PRINCETON, N.J.–(BUSINESS WIRE)–Bristol-Myers Squibb Company (NYSE:BMY) today announced that the U.S. Food and Drug Administration (FDA) accepted a supplemental Biologics License Application (sBLA) that seeks to extend the use of Opdivo (nivolumab) to patients with hepatocellular carcinoma (HCC) after prior sorafenib therapy. The FDA granted the application priority review and previously granted Opdivo orphan-drug designation for the treatment of HCC. The FDA action date is September 24, 2017.
“We believe the FDA acceptance of our application for Opdivo with priority review status is an important recognition of the significant unmet need for patients with HCC, which is often diagnosed in the advanced stage when treatment options are limited,” said Ian M. Waxman, M.D., development lead, Gastrointestinal Cancers, Bristol-Myers Squibb. “We are committed to exploring new treatment options for these patients and look forward to working with the FDA to potentially extend the use of Opdivo as a treatment option in this setting.”

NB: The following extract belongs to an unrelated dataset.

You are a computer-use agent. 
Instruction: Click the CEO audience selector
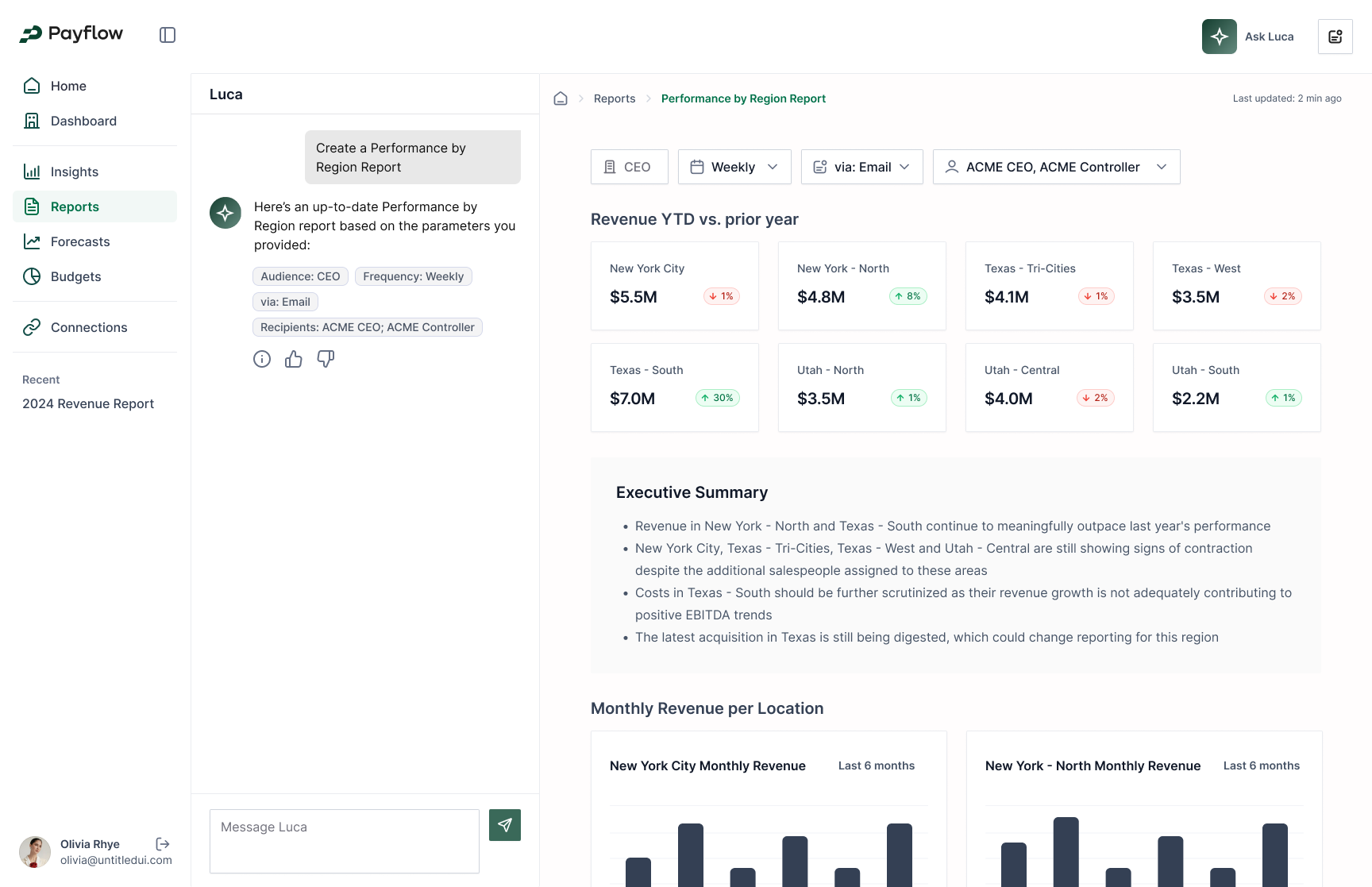tap(629, 167)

The submission was based on data from the Phase 1/2 CheckMate -040 study investigating Opdivo in advanced HCC patients with and without hepatitis B virus or hepatitis C virus infections. Data from this study were recently published in The Lancet and will be presented at the American Society of Clinical Oncology (ASCO) Annual Meeting 2017 during a poster discussion session on June 3, 2017 from 4:45–6:00 PM CDT in Hall D2.